Depending on the level, insert the desired link onto the saddle and fit in the remaining clips. Arrange the position and the level in such a way that spring bars are almost parallel to the trailer tongue. Attach both the spring bars, snap up the chains, and the trailer tongue should be lowered to have the weight completely on the hitch. Remember, the tongue jack should not rest on the ground.
Take the measurements again to see whether the levels of the trailer vehicle and tow vehicle are almost in a straight line. If, on the first try, you are not able to level it, try adjusting the levels to make it parallel. The level of the hitch head can be adjusted based on the level difference between the front and rear portions of the trailer.
After the installation is complete, there are two different points that you need to focus on: the change in the height of the wheel rim of both your trailer and the tow vehicle. It should be measured before starting the installation and after completing the installation. This is to ensure that the weight distribution system allocates equal weight to the whole system.
The second important thing is the angle of the bars. It should be either parallel or slightly downwards towards the ground level. This can be accomplished by slightly tilting the head assembly or adjusting the number of chain links.
The weight distributions should be carefully chosen based on the nature of your trailer, the towing vehicle, and the load that you are trying to transmit. The fifth wheel hitch serves as the strong connection between both. A good hitch means a well-established connection, and you can be free of any worries while towing. This is found to be more effective while applying sudden brakes.
4. Choose the Right Weight Distribution System
Photo Credit: https://www.autoaccessoriesgarage.com/Towing-Hitches/Blue-Ox-SwayPro-Weight-Distribution-Hitch
To choose the apt weight distribution system, you need to be well aware of the gross trailer weight and the tongue weight.

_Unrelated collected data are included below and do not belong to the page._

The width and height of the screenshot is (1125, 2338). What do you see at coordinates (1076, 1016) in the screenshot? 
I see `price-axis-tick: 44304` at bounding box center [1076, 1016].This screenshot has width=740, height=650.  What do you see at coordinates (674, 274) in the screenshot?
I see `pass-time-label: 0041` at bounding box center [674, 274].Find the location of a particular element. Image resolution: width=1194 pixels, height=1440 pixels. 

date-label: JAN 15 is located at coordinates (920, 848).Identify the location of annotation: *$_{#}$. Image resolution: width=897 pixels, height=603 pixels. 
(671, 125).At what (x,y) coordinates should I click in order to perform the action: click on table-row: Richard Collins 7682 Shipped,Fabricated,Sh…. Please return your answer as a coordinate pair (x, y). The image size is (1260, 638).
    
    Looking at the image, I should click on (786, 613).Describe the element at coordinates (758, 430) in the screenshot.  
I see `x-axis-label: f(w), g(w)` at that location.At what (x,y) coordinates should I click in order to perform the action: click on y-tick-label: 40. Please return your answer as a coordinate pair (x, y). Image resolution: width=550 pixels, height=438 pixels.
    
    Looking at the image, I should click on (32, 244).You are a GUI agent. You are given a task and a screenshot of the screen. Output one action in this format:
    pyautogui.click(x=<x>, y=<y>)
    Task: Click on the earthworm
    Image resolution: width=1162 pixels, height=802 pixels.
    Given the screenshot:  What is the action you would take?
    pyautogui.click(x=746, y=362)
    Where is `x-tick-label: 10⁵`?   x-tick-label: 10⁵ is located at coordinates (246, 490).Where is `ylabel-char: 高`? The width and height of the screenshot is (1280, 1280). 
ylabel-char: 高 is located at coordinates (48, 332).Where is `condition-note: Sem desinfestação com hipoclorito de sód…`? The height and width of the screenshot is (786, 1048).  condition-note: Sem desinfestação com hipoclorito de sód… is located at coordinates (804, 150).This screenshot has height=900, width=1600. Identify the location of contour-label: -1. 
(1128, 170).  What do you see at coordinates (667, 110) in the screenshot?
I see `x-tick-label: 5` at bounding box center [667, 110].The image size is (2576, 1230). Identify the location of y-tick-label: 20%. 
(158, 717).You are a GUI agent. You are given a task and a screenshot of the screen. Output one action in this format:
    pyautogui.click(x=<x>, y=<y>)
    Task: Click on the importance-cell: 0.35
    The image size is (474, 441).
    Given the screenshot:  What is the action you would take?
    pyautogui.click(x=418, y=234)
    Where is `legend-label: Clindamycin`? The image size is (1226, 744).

Gross trailer weight (GTW) is the weight of your trailer after loading it completely. To be effective, the rating of your weight distribution system should be either equivalent to or greater than the Gross trailer weight.
The tongue weight refers to the sum of the trailer tongue weight and the load of the cargo vehicle. The rating of the weight distribution system should not be higher or much lower than the tongue weight. Both will result in making the weight distribution uneven.